Sometimes, you’ll be communicating results with stakeholders that have a vested interest in a certain variation winning. In that case, it can help to concede the point and acknowledge that the stakeholder has a good point and logic. You want them to feel understood and validated first. Flip the script and ask a follow-up question in an organizational context: What would the consequences be if the results are accurate? How can we move forward if that’s the case? This literary device known as a concession is a staple in persuasive writing. What you’re doing is simultaneously acknowledging and addressing your opponents’ point, demonstrating empathy, and easing their defenses.

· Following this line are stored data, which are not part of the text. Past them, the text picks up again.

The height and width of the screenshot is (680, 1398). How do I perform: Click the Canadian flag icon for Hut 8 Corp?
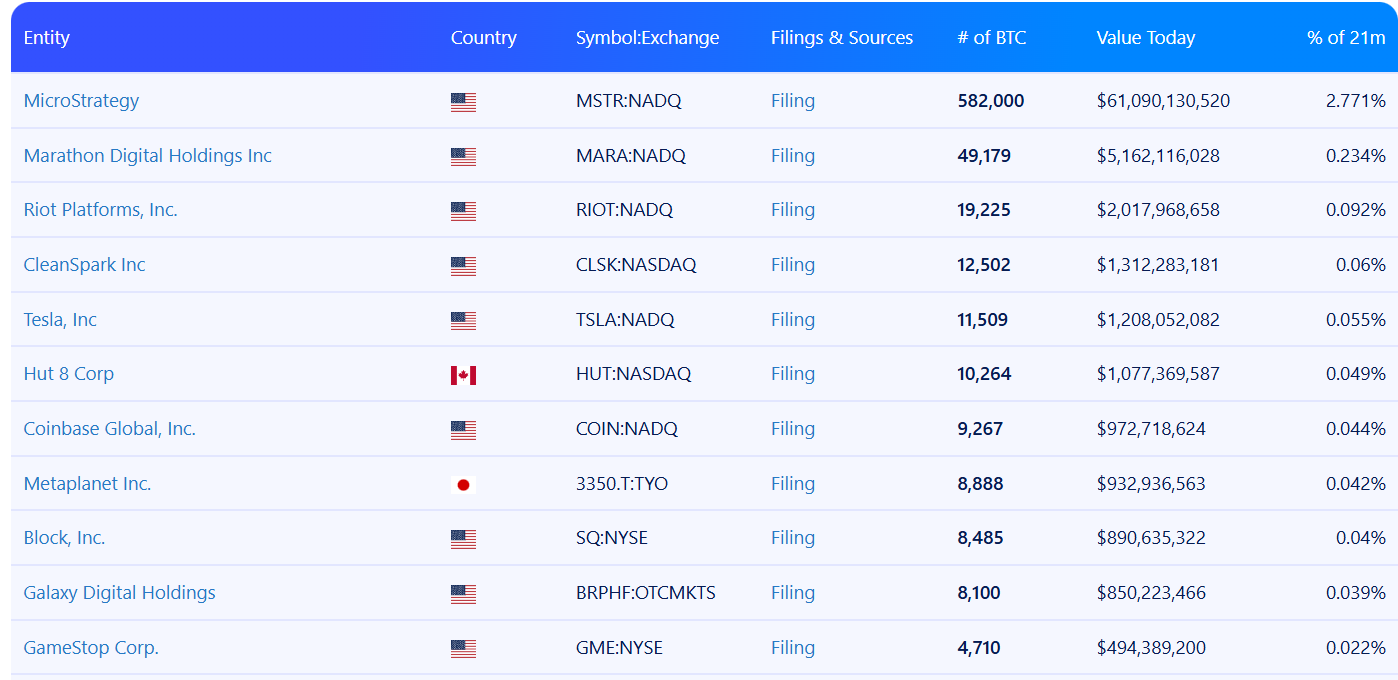click(x=463, y=375)
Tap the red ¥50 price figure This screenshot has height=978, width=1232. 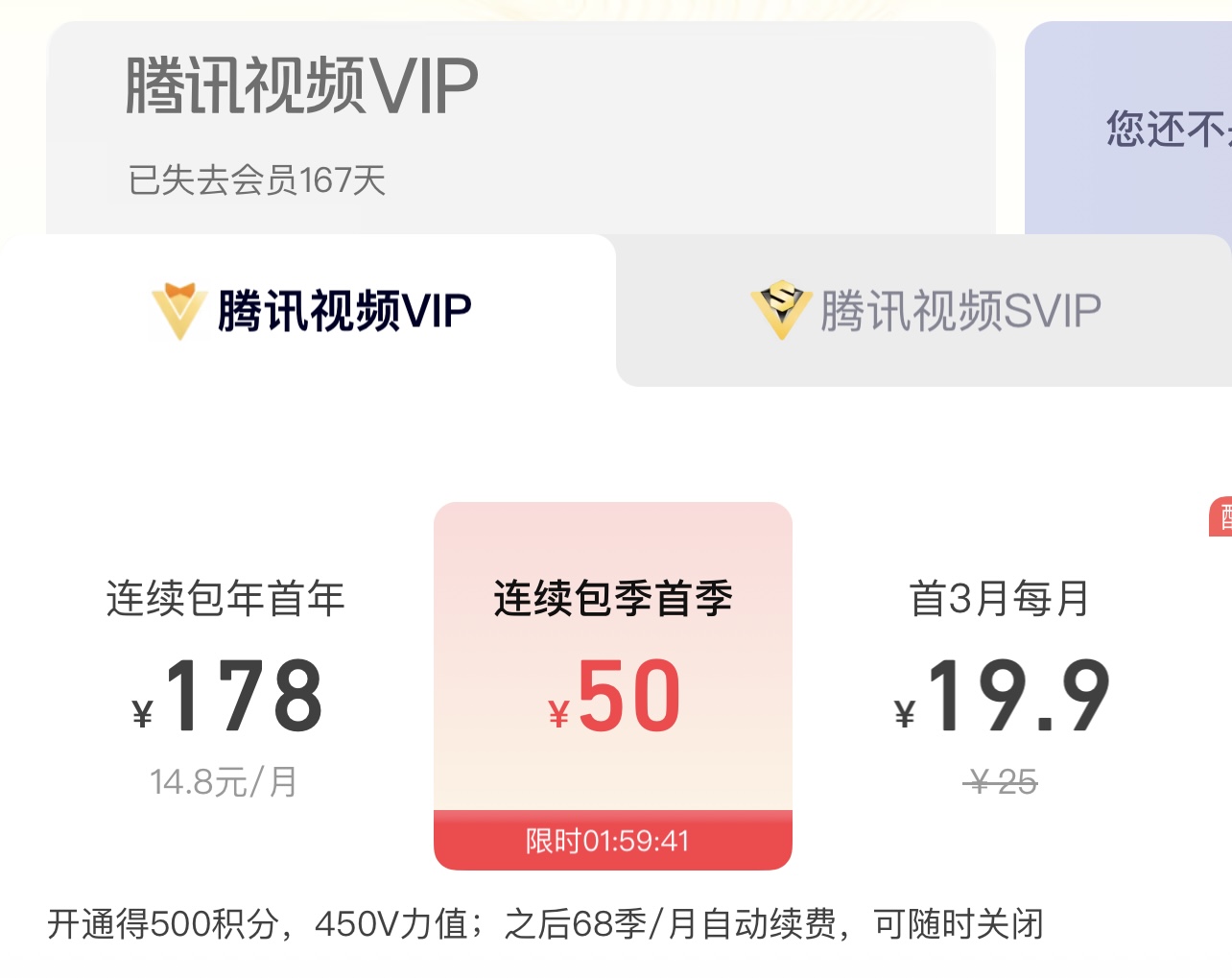(615, 696)
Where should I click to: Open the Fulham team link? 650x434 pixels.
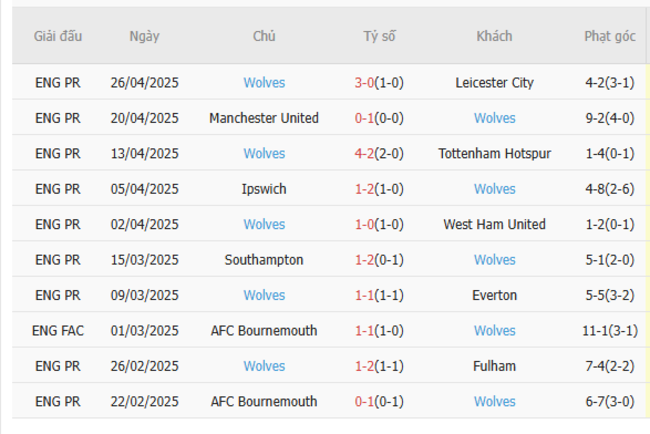494,366
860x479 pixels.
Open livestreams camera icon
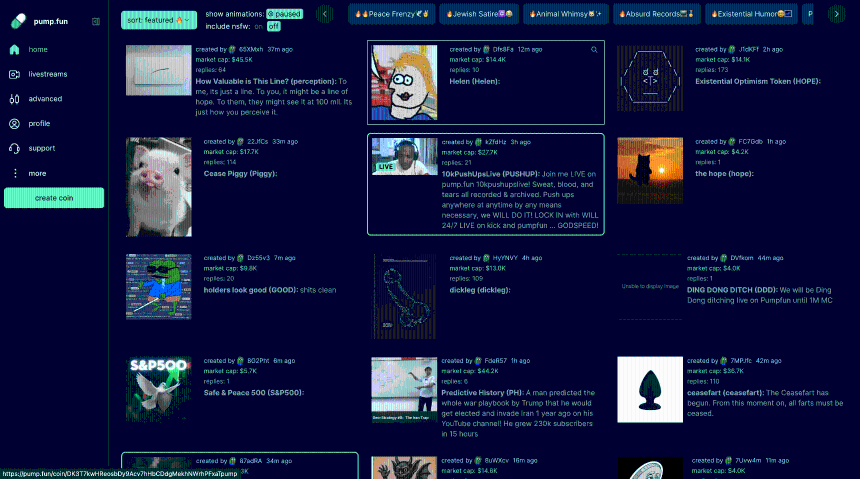click(14, 74)
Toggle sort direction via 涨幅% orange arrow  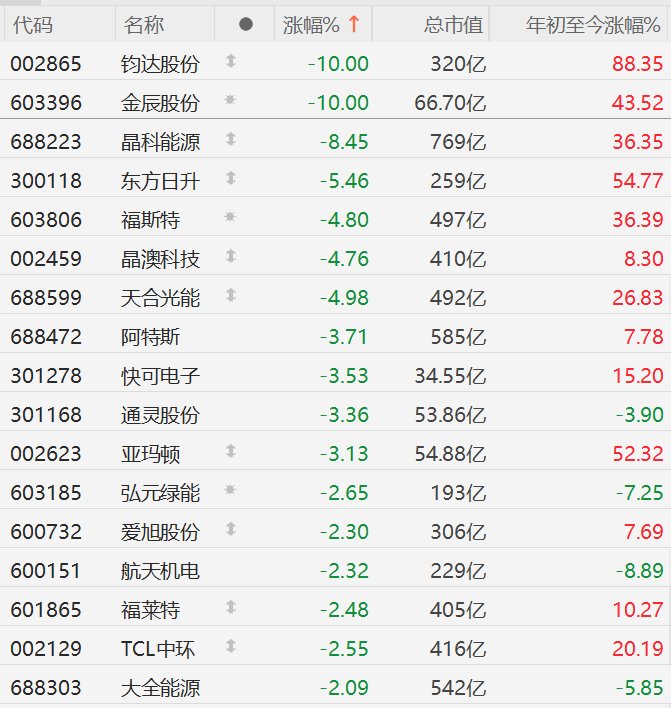pos(353,24)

If you bring them statistics and results showing what they believe in is not effective, they’re likely to tune it out. Give them an alternative to what you’re sharing and throw them a bone within their sphere of influence.
For example, if you’re faced with a stakeholder with decades of experience in something that just isn’t working anymore for the target market, highlight two points they will care about - that there’s still a portion of the target market who likes or needs what they’re doing, and that embracing alternative solutions will improve overall revenue.

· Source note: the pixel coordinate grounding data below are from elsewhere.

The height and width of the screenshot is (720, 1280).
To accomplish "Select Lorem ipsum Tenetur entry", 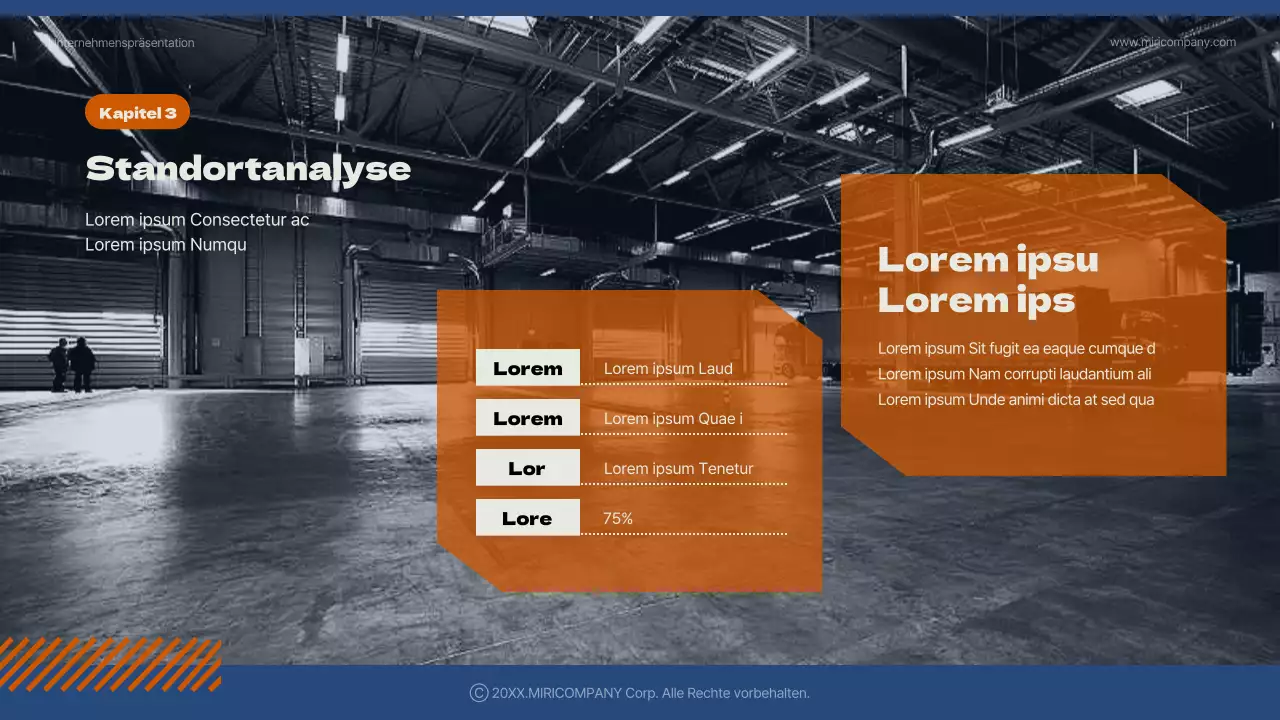I will [680, 468].
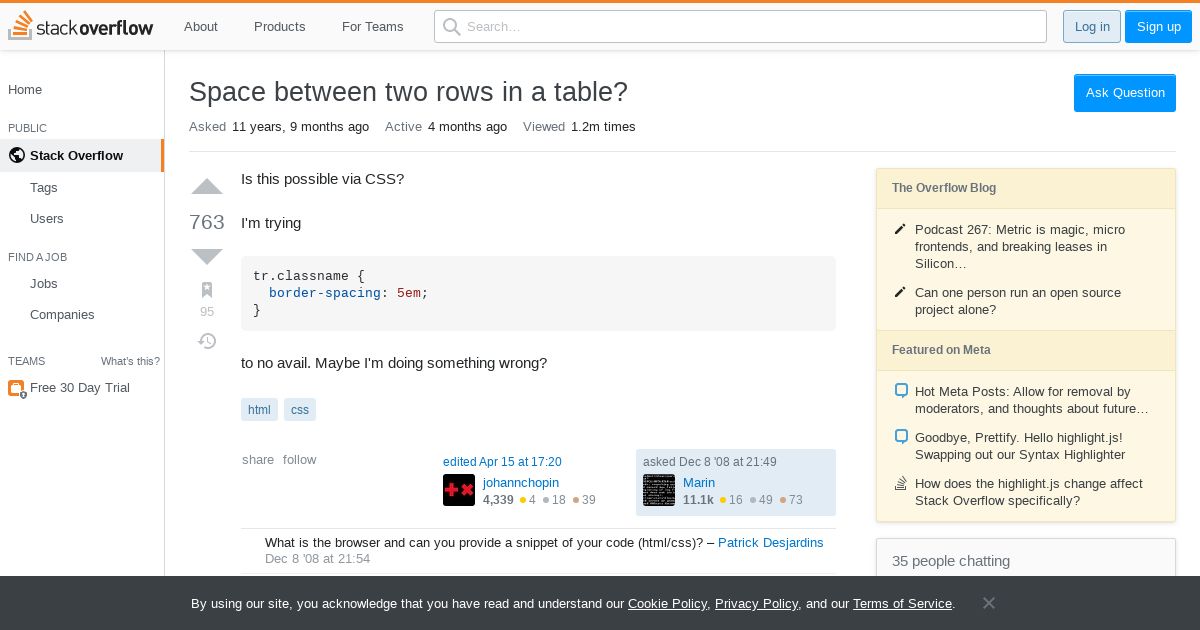Open Marin's user avatar
The height and width of the screenshot is (630, 1200).
click(659, 490)
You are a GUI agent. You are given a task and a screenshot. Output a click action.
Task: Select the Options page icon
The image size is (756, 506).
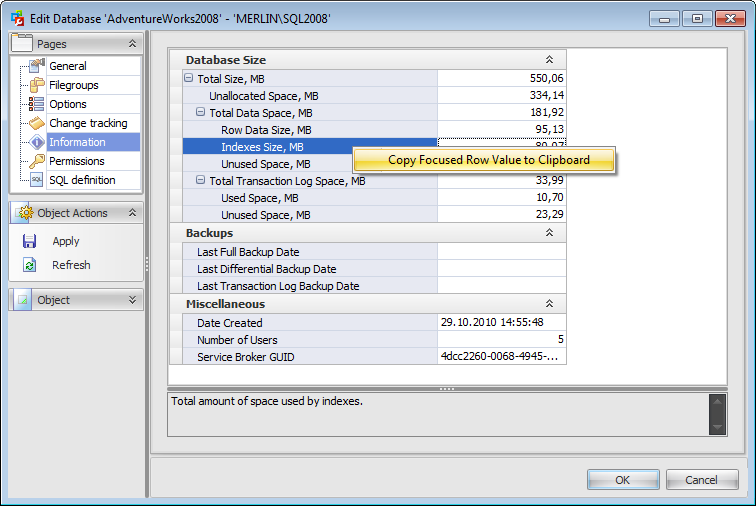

Outliers can have a significant impact on the accuracy of your A/B tests. For example, having a small percentage of customers spend $200 or more when most of your customers spend less than $100 could create an inaccurately high average order value.
Adjust or remove the top 5% or top 1% of orders, depending on your business, for more accurate test data. Do so only in the event that outliers truly skew the decision one way or the other. Often, outliers are an important source of data and decision-making and really do reflect the underlying model. Sometimes, however, they can skew things inappropriately. The mark of a great analyst is knowing which situation is occurring.

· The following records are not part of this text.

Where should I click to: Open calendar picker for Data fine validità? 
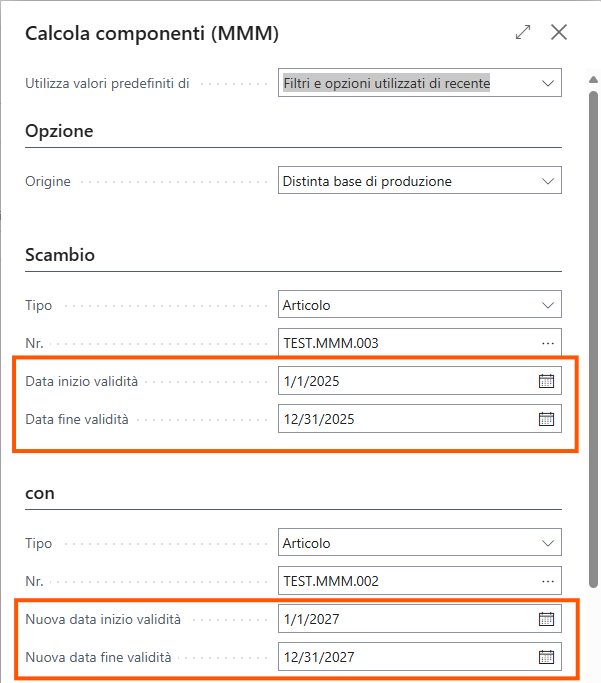pyautogui.click(x=546, y=419)
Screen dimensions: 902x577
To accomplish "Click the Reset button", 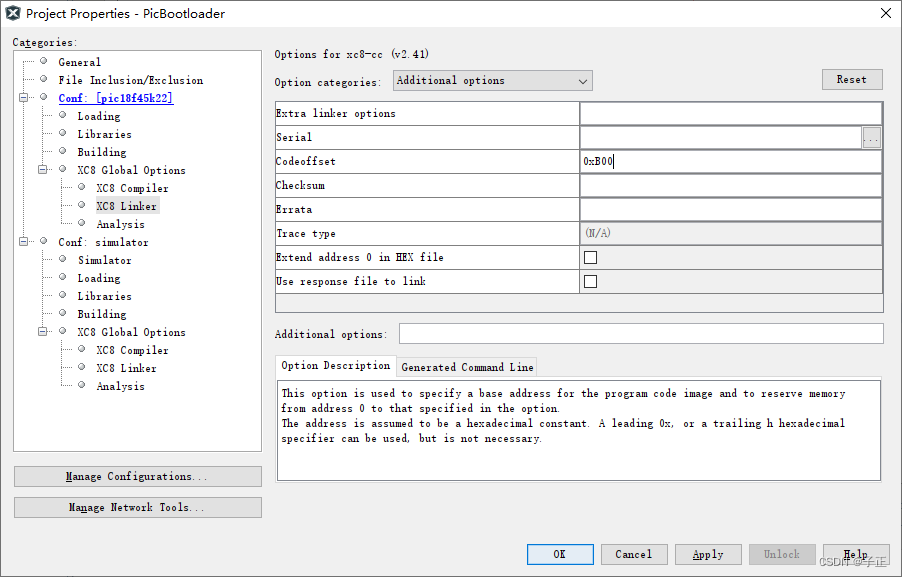I will pos(851,78).
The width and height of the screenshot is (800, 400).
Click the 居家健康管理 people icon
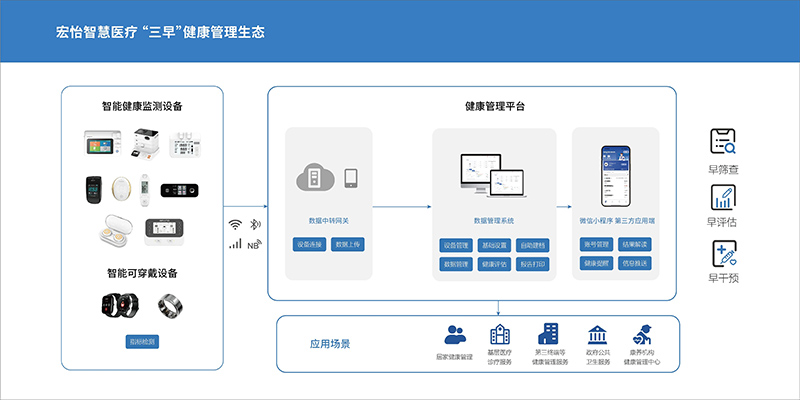[x=456, y=334]
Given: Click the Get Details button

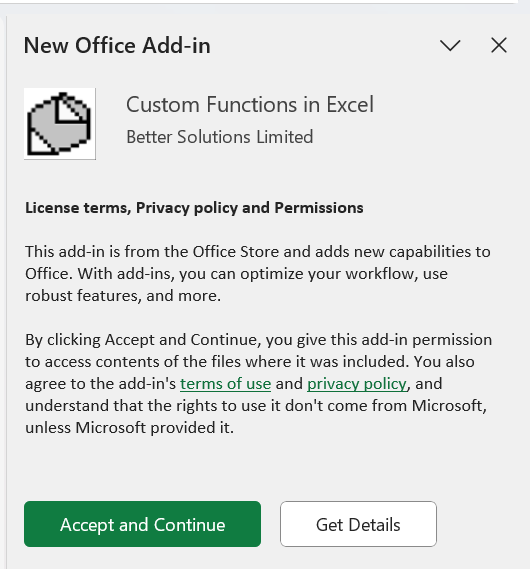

While introducing competitive measures and tying opinions to results can increase the beta of ideas or the range of concepts brought to the table, strong opinions can sway rooms and the objective results can fade away with justifications and conformity. Anonymity makes your reporting more about the results, not whose idea it was or who was wrong.
This changes the whole conversation, making things less conceptual and bringing about more action. In other words, start the conversation with what you learned from an experiment, not just the test data like significance and uplift percentage. This takes the emotional sting and defensiveness out of tests that didn’t go our way.
There are many ways to do this but, in general, you’ll want to figure out:
- What to include in your reports
- When to share
- How to share
- How to format
These might change depending on who you’re giving the report to, but your report should generally include:
- Purpose: Brief description of why you’re running the test, including your experiment hypothesis.
- Details: Number of variations, brief description of the differences, dates when the tests were run, number of participants, and participant count per variation.
- Results: Percentage lift or loss compared to the original, conversion rates by variation, and statistical significance or difference interval.
- Lessons Learned: Key insights generated from the data, your interpretation of the numbers, and new questions for future testing.
- Revenue Impact: Percentage lift with year-over-year projected revenue impact, quantified whenever possible.
Visualizing results makes them clearer and more persuasive, which helps ensure everyone understands them and keeps everyone on the same page. Anything from simple Excel spreadsheets to beautiful, clear visualizations can help better present the uplift and expected impact of what you’re testing.